BEGIN Available data
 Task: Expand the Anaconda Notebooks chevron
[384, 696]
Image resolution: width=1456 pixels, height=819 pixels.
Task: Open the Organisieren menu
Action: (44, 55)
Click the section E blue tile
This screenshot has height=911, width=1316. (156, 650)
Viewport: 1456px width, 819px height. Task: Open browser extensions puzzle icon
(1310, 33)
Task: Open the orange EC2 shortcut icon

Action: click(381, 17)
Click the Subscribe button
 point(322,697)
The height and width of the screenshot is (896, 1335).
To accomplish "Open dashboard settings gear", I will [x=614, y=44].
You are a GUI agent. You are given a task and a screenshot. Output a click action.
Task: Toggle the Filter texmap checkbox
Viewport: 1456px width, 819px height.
END Available data
_Work instructions_
With the entries above as the source, set down exactly the lines from the one holding "Click the section E blue tile" through the last line, both ends included.

_Answer space_
Click the section E blue tile
This screenshot has height=911, width=1316. (156, 650)
Viewport: 1456px width, 819px height. Task: Open browser extensions puzzle icon
(1310, 33)
Task: Open the orange EC2 shortcut icon

Action: click(381, 17)
Click the Subscribe button
 point(322,697)
The height and width of the screenshot is (896, 1335).
To accomplish "Open dashboard settings gear", I will [x=614, y=44].
You are a GUI agent. You are given a task and a screenshot. Output a click action.
Task: Toggle the Filter texmap checkbox
Viewport: 1456px width, 819px height.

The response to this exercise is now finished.